(Stored items)

==================================================

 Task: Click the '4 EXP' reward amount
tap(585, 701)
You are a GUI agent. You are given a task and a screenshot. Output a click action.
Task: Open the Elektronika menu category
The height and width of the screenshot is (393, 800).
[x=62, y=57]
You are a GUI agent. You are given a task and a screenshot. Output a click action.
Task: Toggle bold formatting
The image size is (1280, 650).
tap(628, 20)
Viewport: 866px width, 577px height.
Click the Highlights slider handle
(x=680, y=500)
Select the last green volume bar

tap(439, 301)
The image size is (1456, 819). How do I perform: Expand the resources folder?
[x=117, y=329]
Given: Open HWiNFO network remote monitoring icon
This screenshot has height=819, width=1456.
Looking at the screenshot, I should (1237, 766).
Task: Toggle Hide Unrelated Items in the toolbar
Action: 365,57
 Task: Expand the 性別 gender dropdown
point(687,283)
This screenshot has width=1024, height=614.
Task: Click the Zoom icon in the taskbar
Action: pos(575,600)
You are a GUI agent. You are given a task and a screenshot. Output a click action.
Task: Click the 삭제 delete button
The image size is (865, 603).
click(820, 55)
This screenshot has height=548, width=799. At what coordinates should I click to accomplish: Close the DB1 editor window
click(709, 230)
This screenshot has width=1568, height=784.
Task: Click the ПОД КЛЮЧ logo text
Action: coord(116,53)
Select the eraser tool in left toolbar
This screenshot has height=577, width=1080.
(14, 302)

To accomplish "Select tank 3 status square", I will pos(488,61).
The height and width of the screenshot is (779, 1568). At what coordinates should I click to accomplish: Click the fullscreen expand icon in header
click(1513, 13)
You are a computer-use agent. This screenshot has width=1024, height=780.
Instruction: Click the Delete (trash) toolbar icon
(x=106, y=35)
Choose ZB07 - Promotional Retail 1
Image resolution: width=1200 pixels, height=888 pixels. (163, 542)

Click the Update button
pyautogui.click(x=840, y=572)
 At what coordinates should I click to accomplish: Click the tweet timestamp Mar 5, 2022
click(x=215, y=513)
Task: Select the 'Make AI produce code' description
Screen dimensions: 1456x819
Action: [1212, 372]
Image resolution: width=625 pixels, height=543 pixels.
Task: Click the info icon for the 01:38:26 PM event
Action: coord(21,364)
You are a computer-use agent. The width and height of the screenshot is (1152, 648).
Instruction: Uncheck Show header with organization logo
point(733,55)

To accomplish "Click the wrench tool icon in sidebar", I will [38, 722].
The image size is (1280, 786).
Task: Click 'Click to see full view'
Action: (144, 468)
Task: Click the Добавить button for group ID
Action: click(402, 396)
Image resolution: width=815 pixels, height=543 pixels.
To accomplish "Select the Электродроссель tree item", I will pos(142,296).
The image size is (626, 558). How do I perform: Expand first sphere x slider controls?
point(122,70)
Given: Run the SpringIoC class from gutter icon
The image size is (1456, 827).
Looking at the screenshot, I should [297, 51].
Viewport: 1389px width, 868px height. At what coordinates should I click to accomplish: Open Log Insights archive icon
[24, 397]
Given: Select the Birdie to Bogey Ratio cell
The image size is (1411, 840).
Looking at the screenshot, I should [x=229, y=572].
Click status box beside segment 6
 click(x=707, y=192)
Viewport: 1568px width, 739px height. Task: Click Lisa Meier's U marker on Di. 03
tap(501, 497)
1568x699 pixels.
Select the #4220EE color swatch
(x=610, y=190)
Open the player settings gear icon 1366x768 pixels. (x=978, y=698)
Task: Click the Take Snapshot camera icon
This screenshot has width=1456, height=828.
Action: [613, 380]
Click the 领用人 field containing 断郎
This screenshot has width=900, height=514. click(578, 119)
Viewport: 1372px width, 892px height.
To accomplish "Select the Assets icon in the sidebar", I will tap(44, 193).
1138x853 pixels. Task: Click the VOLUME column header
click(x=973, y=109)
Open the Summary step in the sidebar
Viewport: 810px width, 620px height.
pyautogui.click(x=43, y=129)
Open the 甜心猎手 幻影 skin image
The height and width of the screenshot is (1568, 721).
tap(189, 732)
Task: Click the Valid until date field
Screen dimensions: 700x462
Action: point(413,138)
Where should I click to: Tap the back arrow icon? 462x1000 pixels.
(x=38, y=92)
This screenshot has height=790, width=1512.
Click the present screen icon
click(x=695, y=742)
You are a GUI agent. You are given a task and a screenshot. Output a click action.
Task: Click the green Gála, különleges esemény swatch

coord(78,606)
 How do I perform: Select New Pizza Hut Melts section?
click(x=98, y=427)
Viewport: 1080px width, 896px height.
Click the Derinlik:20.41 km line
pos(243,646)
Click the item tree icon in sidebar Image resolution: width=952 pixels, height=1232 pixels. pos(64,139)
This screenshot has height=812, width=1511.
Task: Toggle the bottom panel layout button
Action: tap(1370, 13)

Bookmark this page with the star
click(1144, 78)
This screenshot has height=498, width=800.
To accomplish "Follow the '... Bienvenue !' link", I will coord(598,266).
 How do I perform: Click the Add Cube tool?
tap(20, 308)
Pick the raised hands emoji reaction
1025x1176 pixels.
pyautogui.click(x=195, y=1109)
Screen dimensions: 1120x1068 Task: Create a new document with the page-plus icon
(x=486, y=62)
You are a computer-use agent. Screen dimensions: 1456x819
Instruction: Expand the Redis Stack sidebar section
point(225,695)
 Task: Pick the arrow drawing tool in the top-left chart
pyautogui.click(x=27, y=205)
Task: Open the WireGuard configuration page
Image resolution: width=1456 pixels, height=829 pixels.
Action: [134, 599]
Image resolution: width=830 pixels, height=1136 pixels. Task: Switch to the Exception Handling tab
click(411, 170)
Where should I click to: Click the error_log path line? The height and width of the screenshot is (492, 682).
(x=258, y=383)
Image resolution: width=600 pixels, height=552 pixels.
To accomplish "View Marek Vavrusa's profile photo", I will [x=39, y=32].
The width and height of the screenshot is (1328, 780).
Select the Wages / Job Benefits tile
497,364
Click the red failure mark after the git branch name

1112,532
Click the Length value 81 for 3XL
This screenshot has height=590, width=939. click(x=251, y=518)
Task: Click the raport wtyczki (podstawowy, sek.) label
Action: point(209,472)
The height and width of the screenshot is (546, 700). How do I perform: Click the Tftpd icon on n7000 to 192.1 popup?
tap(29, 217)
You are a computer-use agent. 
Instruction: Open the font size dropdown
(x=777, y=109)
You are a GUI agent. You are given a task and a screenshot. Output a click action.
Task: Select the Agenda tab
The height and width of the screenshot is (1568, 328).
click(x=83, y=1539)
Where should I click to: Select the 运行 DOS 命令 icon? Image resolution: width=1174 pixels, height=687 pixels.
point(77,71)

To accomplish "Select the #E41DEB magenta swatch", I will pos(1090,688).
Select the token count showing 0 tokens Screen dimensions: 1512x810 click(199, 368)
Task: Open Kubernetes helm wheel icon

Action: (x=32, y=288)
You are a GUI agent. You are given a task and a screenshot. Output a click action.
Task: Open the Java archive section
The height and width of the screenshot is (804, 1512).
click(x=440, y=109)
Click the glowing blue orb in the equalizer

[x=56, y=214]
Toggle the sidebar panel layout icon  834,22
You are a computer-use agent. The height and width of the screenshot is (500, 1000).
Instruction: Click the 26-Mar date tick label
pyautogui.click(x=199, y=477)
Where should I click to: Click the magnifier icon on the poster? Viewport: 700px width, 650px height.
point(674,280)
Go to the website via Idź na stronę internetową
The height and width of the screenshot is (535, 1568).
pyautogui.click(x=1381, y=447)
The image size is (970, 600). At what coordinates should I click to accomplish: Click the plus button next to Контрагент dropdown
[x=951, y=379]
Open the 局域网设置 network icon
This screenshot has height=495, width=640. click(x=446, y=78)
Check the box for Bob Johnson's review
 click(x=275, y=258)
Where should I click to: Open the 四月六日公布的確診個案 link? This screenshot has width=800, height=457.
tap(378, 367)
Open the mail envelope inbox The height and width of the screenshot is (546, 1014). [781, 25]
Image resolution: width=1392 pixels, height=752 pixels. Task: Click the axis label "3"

==================================================

Reproduce the part of the listing that opens with the line containing "Task: Select the 'Make" and closes with the line containing "Looking at the screenshot, I should [x=229, y=572].", changing "Given" to "Goal" and leaving everything else unchanged.

Task: Select the 'Make AI produce code' description
Screen dimensions: 1456x819
Action: [1212, 372]
Image resolution: width=625 pixels, height=543 pixels.
Task: Click the info icon for the 01:38:26 PM event
Action: coord(21,364)
You are a computer-use agent. The width and height of the screenshot is (1152, 648).
Instruction: Uncheck Show header with organization logo
point(733,55)

To accomplish "Click the wrench tool icon in sidebar", I will [38, 722].
The image size is (1280, 786).
Task: Click 'Click to see full view'
Action: (144, 468)
Task: Click the Добавить button for group ID
Action: click(402, 396)
Image resolution: width=815 pixels, height=543 pixels.
To accomplish "Select the Электродроссель tree item", I will pos(142,296).
The image size is (626, 558). How do I perform: Expand first sphere x slider controls?
point(122,70)
Goal: Run the SpringIoC class from gutter icon
The image size is (1456, 827).
Looking at the screenshot, I should [297, 51].
Viewport: 1389px width, 868px height. At what coordinates should I click to accomplish: Open Log Insights archive icon
[24, 397]
Goal: Select the Birdie to Bogey Ratio cell
The image size is (1411, 840).
Looking at the screenshot, I should [x=229, y=572].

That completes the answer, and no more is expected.